PTAbro’s review published on Letterboxd :
I'm going to save some time and space here and just say that The Last Picture Show might be the greatest coming-of-age movie I've ever seen. I cannot come up with a single aspect about it I could find fault in, and the amount of content it packs into its two hour run-time is incredible. Heartbreaking, hilarious, moody, moving, Bogdanovich and McMurtry capture that small town feel, and (like Stand By Me or even A Christmas Story) manage to authentically and honestly date the film in a way that nostalgia for a time and place I've never experienced was overwhelming. There's a good deal of humor to go along with the almost physical growing pains Timothy Bottoms goes through. While it's not filmed as crisply or is as focused as Paper Moon, it makes up for it in the volume of vignettes, none less than the rest. Of particular praise is the way he weaves television, film, and music into the picture, along with peripheral characters that bubble with lives unseen to create a texture for the town and time to boost Sonny's story above the rest.

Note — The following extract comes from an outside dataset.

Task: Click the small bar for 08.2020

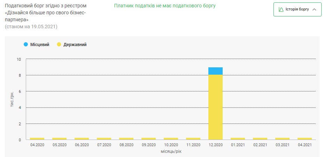Action: click(x=126, y=139)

I suppose if I absolutely had to choose one thing that Bogdanovich could have improved, it would be an little too much screen time devoted to Cybill Shepherd's Jacy. But then again, keeping our eyes on the lovely and nubile Ms. Shepherd is really a blessing in disguise, innit?
And Sam the Lion. What a silly name. However, after spending those two hours with Sonny and Duane and Ruth and Jacy and Billy, Sam the Lion started turning into a mythological character for me, as well. The heart of the town, and the protector of these folks' souls. Little do we actually know about him, only that he is good, and just, and gone too soon. Never simply Sam, always Sam the Lion.
In the end, 12 hours later, I can't decide whether I prefer this to Paper Moon or not. Both are exceptional films with a distinct style and feel to them. Both are full of wonderful performances and incredible soundtracks. I think I'd have to say The Last Picture Show feels like a fuller experience. The atmosphere of Anarene, and the lives of its citizens were there long before Bogdanovich and his cameras showed up. It might lack the quality of performances by the O'Neals, but not by much, and makes up for it in volume. It's one of those films where I struggle to start writing about, and here I am, unable to stop. Like I felt while watching it, I'm guess I'm just not ready to leave North Texas quite yet.